Collected data entries:

= = =

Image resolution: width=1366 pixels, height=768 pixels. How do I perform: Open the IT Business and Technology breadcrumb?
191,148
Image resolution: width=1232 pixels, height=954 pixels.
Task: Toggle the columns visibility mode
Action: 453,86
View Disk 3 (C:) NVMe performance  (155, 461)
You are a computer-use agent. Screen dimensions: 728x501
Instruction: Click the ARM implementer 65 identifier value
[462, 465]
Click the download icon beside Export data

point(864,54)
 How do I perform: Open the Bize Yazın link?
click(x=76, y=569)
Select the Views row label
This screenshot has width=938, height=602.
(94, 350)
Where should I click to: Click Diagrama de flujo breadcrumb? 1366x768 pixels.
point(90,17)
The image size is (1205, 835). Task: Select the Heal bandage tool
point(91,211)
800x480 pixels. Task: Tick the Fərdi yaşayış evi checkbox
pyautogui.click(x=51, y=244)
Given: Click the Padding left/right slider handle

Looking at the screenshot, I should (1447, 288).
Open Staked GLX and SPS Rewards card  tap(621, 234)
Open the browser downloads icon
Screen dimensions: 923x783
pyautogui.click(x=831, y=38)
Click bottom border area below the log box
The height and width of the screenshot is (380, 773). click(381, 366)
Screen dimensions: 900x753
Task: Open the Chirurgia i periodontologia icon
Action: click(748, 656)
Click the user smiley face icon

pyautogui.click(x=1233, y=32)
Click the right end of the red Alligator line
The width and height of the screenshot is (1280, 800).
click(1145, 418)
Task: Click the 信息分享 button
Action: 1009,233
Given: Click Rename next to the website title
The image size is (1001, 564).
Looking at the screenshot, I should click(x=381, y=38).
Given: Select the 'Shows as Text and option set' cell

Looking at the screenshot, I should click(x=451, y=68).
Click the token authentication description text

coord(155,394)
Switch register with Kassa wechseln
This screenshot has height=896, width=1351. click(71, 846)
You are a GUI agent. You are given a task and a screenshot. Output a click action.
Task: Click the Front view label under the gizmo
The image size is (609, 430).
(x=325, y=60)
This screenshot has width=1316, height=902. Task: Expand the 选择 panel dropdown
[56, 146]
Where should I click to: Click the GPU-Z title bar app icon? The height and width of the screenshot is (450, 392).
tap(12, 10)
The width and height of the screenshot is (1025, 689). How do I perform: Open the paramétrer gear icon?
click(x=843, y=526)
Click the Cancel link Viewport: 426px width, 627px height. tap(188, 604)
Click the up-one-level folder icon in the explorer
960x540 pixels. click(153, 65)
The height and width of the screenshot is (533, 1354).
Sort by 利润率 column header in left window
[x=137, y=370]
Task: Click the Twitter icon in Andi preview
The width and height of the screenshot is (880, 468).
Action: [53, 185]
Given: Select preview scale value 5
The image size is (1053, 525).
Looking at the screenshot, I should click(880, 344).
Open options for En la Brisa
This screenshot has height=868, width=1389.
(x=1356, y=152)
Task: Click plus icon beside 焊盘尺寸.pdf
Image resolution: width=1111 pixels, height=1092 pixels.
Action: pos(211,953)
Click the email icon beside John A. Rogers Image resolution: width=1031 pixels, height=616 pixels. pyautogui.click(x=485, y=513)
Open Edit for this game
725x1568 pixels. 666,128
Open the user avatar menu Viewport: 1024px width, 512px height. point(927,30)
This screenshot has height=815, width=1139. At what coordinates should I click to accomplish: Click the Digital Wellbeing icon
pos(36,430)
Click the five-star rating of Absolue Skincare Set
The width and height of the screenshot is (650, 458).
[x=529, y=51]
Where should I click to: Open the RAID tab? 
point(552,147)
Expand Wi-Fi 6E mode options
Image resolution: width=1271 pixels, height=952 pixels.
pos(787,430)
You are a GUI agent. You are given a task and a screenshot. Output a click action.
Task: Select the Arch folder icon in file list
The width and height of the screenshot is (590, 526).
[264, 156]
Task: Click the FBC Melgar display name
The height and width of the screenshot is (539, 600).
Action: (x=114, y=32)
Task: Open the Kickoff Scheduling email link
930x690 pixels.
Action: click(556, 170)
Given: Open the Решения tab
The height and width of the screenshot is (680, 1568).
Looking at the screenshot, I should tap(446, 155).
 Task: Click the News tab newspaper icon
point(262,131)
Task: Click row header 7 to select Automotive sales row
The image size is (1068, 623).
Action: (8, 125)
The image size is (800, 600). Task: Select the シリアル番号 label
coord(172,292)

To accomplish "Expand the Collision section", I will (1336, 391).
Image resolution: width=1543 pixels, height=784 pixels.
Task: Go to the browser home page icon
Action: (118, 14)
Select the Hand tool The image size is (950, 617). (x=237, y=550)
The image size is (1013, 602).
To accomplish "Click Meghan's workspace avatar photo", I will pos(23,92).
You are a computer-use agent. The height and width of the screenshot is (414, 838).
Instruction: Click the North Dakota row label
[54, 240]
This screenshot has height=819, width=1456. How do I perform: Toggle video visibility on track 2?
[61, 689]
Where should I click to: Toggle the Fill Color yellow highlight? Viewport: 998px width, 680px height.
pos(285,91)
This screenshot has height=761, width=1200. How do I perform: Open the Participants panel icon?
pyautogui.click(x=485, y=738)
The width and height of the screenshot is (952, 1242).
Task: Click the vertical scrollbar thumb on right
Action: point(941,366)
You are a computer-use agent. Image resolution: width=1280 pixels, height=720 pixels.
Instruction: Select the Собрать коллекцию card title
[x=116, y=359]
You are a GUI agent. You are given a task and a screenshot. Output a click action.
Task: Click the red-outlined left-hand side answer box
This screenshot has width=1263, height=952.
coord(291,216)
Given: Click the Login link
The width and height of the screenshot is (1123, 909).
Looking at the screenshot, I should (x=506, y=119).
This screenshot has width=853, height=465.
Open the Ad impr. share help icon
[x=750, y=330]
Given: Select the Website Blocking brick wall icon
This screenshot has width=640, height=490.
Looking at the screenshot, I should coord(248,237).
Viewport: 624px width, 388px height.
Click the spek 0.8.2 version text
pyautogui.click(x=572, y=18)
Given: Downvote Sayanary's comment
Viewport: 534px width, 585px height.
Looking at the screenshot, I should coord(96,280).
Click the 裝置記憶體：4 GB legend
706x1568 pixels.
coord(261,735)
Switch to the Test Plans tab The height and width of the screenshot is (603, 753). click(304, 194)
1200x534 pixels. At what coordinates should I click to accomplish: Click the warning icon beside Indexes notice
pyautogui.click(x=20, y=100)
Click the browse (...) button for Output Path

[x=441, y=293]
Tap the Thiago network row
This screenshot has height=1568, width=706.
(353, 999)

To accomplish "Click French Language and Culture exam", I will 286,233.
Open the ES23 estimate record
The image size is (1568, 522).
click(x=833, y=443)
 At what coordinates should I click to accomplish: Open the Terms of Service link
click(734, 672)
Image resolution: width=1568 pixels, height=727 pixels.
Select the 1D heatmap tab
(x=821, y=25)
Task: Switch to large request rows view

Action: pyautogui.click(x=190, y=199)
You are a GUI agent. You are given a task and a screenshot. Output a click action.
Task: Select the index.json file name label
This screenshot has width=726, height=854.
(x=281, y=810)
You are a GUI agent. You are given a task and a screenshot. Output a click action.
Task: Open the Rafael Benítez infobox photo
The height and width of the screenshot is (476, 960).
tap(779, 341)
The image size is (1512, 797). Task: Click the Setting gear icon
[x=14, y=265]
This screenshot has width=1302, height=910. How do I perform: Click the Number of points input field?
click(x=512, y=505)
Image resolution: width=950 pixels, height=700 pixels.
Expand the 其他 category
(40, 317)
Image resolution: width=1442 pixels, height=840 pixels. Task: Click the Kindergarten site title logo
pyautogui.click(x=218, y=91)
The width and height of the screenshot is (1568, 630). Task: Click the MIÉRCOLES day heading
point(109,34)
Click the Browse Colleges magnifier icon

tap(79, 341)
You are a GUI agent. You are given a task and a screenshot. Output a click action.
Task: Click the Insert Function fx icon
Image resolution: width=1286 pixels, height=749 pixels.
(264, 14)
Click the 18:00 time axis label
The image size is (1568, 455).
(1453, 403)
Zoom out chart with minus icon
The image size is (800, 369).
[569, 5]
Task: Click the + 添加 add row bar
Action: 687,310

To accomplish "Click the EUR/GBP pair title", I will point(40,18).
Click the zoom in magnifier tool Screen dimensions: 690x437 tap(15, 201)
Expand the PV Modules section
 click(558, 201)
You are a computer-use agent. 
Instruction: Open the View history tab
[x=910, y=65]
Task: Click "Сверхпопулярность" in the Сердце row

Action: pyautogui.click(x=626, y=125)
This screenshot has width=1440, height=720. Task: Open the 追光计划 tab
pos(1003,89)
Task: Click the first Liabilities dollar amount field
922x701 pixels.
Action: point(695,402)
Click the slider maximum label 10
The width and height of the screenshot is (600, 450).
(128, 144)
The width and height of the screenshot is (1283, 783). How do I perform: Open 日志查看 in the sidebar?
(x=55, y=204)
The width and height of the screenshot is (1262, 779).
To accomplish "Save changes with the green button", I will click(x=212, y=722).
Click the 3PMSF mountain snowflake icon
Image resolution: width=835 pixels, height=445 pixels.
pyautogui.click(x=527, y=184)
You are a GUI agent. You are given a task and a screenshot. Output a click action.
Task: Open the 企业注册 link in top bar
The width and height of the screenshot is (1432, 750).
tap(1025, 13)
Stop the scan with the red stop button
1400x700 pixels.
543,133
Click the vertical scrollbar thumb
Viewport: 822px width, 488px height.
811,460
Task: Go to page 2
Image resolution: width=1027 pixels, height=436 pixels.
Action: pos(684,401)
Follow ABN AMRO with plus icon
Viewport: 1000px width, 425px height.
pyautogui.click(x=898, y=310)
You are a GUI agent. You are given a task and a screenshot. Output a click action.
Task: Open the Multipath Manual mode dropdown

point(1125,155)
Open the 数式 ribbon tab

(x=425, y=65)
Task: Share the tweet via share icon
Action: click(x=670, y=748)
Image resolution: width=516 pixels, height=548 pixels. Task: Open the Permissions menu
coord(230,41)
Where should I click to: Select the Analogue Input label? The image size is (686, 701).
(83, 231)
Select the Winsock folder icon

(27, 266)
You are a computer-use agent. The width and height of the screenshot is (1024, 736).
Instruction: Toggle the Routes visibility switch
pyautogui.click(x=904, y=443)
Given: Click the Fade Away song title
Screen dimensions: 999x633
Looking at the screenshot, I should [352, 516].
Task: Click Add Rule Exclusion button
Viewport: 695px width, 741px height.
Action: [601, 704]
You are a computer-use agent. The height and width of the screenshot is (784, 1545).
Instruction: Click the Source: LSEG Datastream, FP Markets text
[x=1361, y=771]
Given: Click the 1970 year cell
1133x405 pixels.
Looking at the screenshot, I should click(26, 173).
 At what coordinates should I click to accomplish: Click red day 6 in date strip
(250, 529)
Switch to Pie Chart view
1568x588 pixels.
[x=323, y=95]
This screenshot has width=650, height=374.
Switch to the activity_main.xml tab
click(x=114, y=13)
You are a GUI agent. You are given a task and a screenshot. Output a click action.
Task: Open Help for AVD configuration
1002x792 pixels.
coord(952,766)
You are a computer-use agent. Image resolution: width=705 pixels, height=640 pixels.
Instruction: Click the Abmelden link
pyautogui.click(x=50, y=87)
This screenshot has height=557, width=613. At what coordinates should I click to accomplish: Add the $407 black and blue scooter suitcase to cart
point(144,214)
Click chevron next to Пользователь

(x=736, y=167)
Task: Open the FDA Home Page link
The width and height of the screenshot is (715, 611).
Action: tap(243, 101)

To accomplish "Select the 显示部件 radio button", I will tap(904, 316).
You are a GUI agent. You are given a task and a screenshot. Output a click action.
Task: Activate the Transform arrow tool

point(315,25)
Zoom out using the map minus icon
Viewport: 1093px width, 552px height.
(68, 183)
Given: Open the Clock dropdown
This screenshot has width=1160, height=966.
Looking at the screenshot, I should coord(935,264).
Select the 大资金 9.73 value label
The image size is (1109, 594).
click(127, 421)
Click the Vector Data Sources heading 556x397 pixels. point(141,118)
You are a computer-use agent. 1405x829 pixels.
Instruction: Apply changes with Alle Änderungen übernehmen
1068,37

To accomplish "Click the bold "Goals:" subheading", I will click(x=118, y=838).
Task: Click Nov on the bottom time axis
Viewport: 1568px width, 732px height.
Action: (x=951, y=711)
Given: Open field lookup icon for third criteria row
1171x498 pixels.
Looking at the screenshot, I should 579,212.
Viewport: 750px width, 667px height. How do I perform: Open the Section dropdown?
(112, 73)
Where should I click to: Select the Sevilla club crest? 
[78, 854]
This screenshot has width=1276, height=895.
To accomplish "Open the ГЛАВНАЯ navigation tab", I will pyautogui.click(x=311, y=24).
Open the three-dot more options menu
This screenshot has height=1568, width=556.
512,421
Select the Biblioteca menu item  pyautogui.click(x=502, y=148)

= = =

Problem description:
Your output should consist only of the lines from the one containing "Task: Open Help for AVD configuration" to the end of the records above, each retyped exactly.

Solution for this exercise:
Task: Open Help for AVD configuration
1002x792 pixels.
coord(952,766)
You are a computer-use agent. Image resolution: width=705 pixels, height=640 pixels.
Instruction: Click the Abmelden link
pyautogui.click(x=50, y=87)
This screenshot has height=557, width=613. At what coordinates should I click to accomplish: Add the $407 black and blue scooter suitcase to cart
point(144,214)
Click chevron next to Пользователь

(x=736, y=167)
Task: Open the FDA Home Page link
The width and height of the screenshot is (715, 611).
Action: tap(243, 101)

To accomplish "Select the 显示部件 radio button", I will tap(904, 316).
You are a GUI agent. You are given a task and a screenshot. Output a click action.
Task: Activate the Transform arrow tool

point(315,25)
Zoom out using the map minus icon
Viewport: 1093px width, 552px height.
(68, 183)
Given: Open the Clock dropdown
This screenshot has width=1160, height=966.
Looking at the screenshot, I should coord(935,264).
Select the 大资金 9.73 value label
The image size is (1109, 594).
click(127, 421)
Click the Vector Data Sources heading 556x397 pixels. point(141,118)
You are a computer-use agent. 1405x829 pixels.
Instruction: Apply changes with Alle Änderungen übernehmen
1068,37

To accomplish "Click the bold "Goals:" subheading", I will click(x=118, y=838).
Task: Click Nov on the bottom time axis
Viewport: 1568px width, 732px height.
Action: (x=951, y=711)
Given: Open field lookup icon for third criteria row
1171x498 pixels.
Looking at the screenshot, I should 579,212.
Viewport: 750px width, 667px height. How do I perform: Open the Section dropdown?
(112, 73)
Where should I click to: Select the Sevilla club crest? 
[78, 854]
This screenshot has width=1276, height=895.
To accomplish "Open the ГЛАВНАЯ navigation tab", I will pyautogui.click(x=311, y=24).
Open the three-dot more options menu
This screenshot has height=1568, width=556.
512,421
Select the Biblioteca menu item  pyautogui.click(x=502, y=148)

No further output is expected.